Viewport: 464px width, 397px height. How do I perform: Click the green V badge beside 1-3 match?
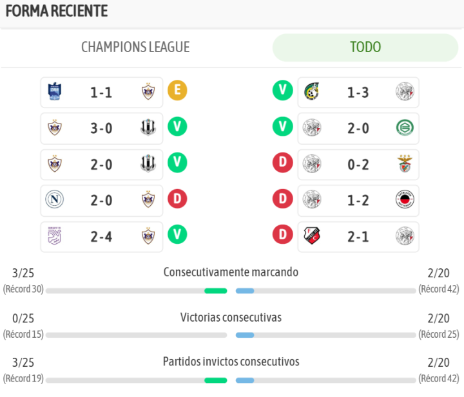(x=282, y=91)
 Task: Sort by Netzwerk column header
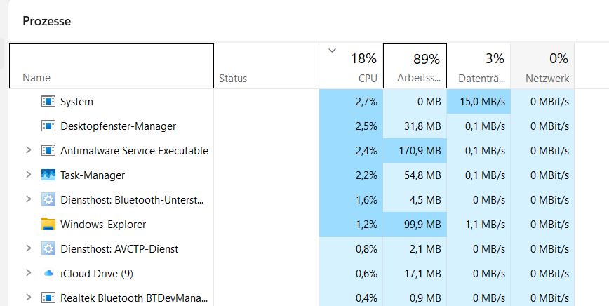coord(542,66)
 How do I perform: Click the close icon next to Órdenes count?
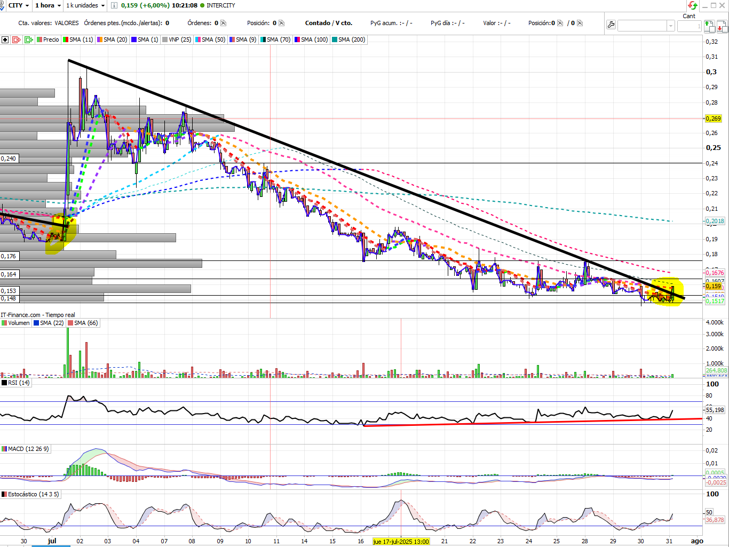223,23
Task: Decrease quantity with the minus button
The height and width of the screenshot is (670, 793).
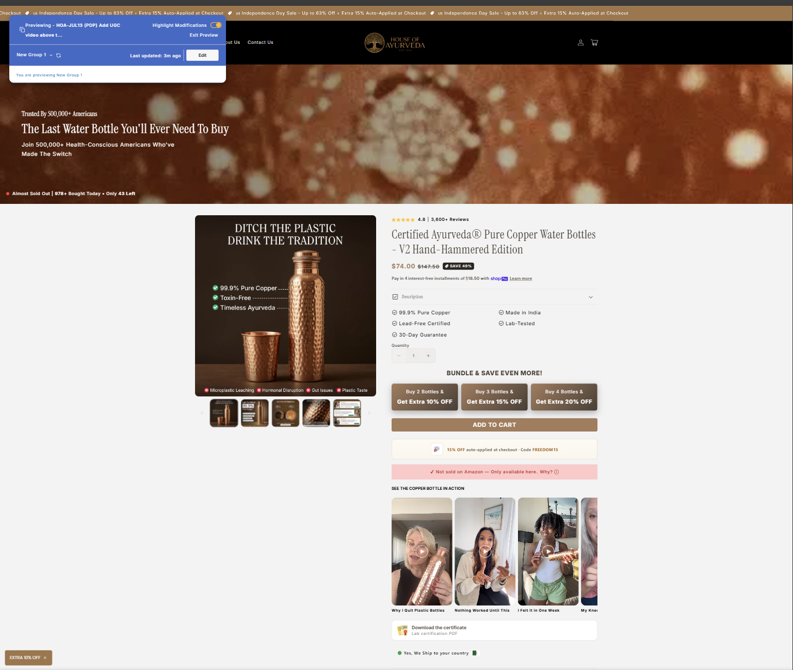Action: [399, 356]
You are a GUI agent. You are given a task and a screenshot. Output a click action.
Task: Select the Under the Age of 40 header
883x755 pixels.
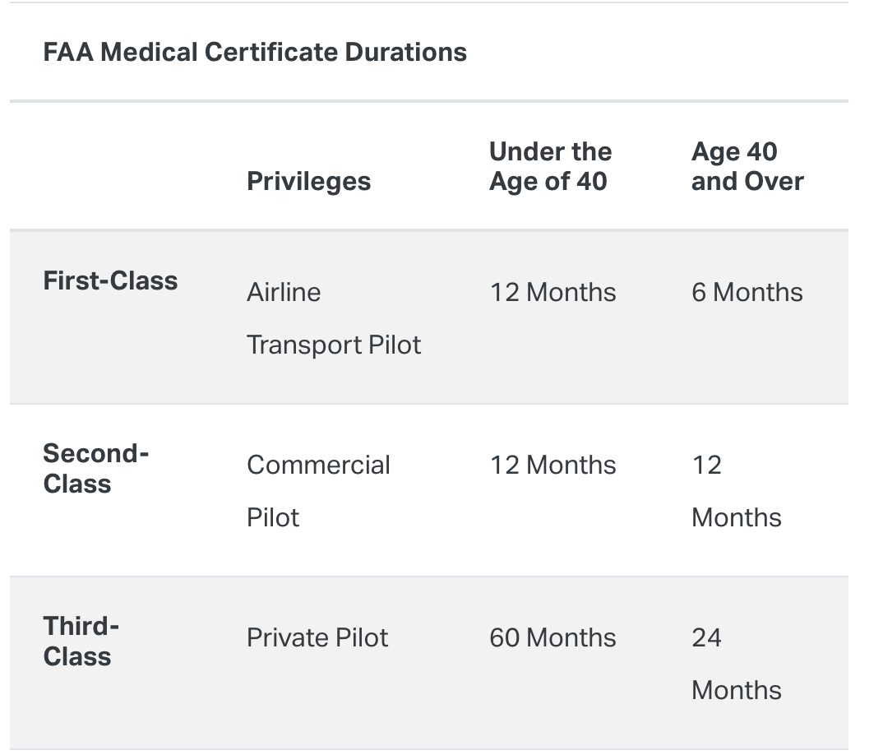tap(550, 166)
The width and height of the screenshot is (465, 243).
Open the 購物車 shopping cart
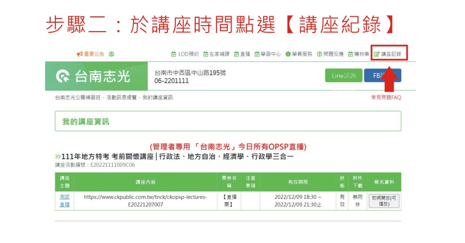pyautogui.click(x=359, y=54)
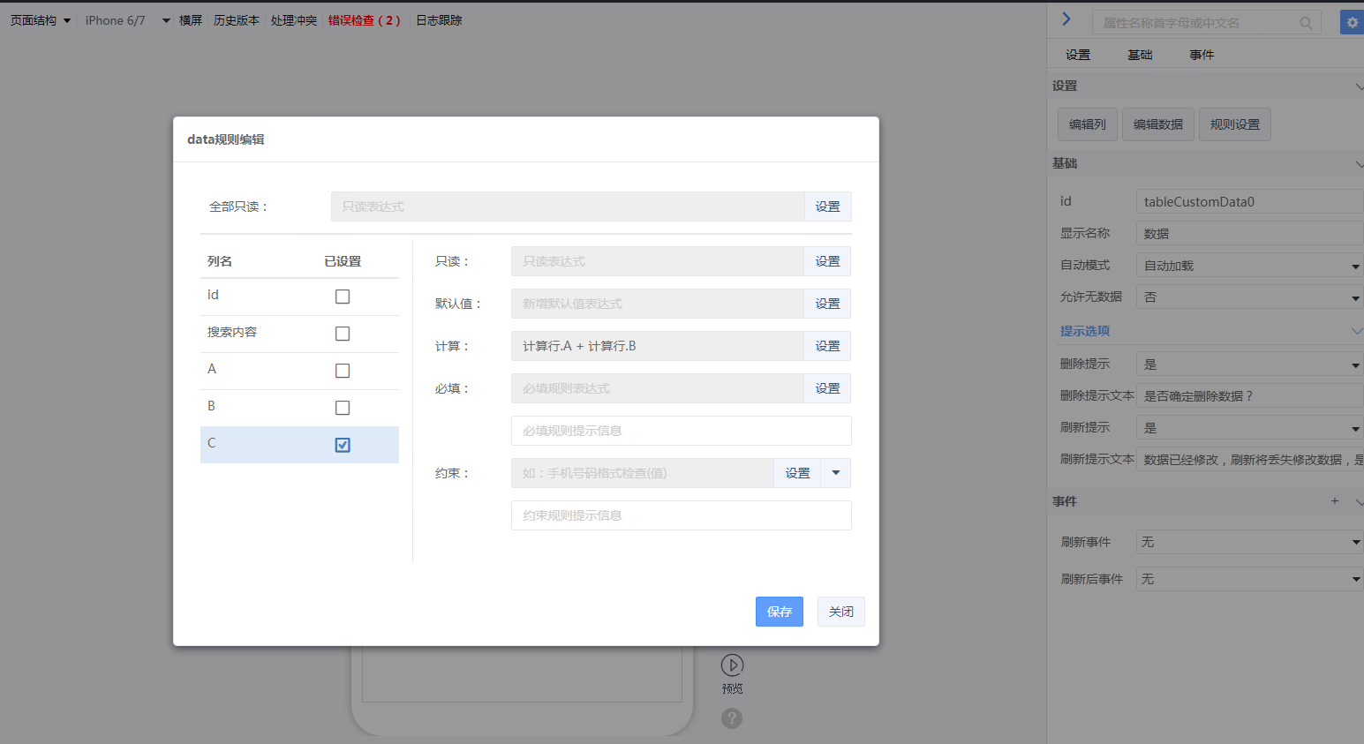Open 错误检查 (2) in top menu
1364x744 pixels.
[364, 20]
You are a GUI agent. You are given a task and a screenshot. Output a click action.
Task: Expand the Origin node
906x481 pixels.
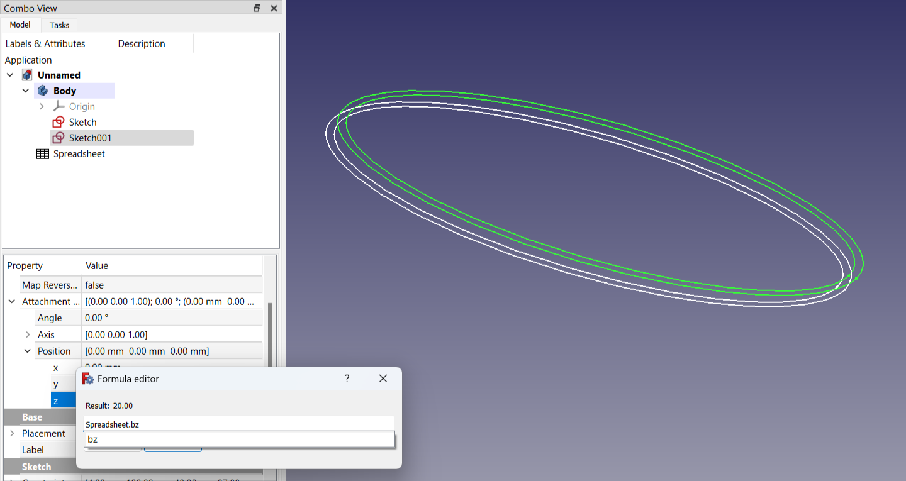point(42,106)
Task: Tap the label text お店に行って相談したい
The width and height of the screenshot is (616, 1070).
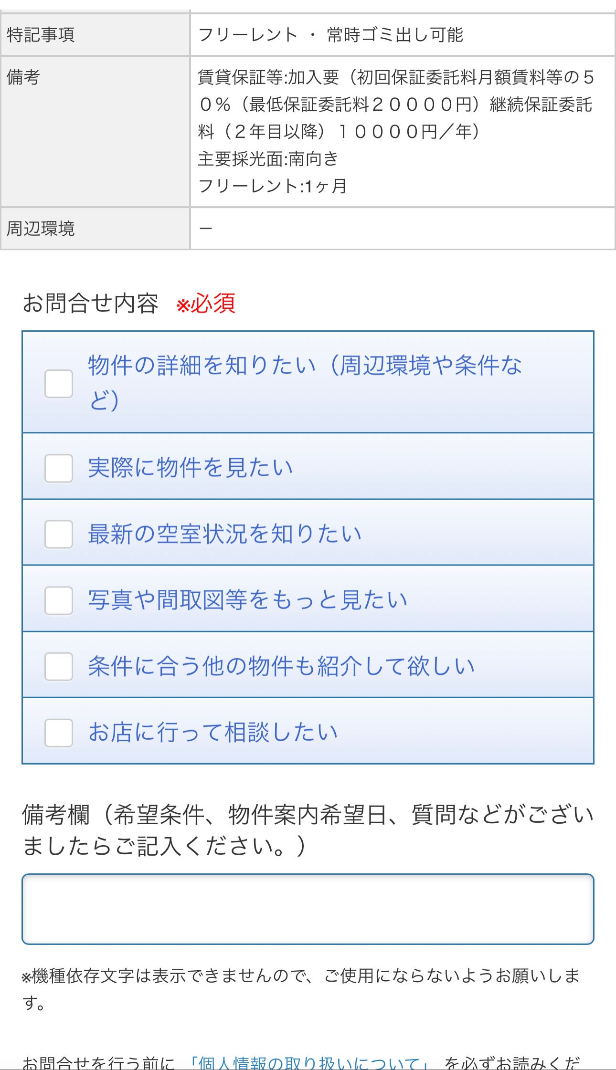Action: tap(213, 733)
++++++
(ABOUT THIS EXERCISE)
Without including any pictures, print all of the material exactly as given.

(EXERCISE ANSWER)
Viewport: 464px width, 397px height. How do I perform: Click the green V badge beside 1-3 match?
(x=282, y=91)
 Task: Sort by Netzwerk column header
coord(542,66)
 How do I perform: Click the close icon next to Órdenes count?
223,23
Task: Decrease quantity with the minus button
The height and width of the screenshot is (670, 793).
Action: [399, 356]
You are a GUI agent. You are given a task and a screenshot. Output a click action.
Task: Select the Under the Age of 40 header
883x755 pixels.
tap(550, 166)
The width and height of the screenshot is (465, 243).
Open the 購物車 shopping cart
pyautogui.click(x=359, y=54)
Open 错误检查 (2) in top menu
1364x744 pixels.
[364, 20]
You are a GUI agent. You are given a task and a screenshot. Output a click action.
Task: Expand the Origin node
906x481 pixels.
point(42,106)
Task: Tap the label text お店に行って相談したい
The width and height of the screenshot is (616, 1070).
Action: tap(213, 733)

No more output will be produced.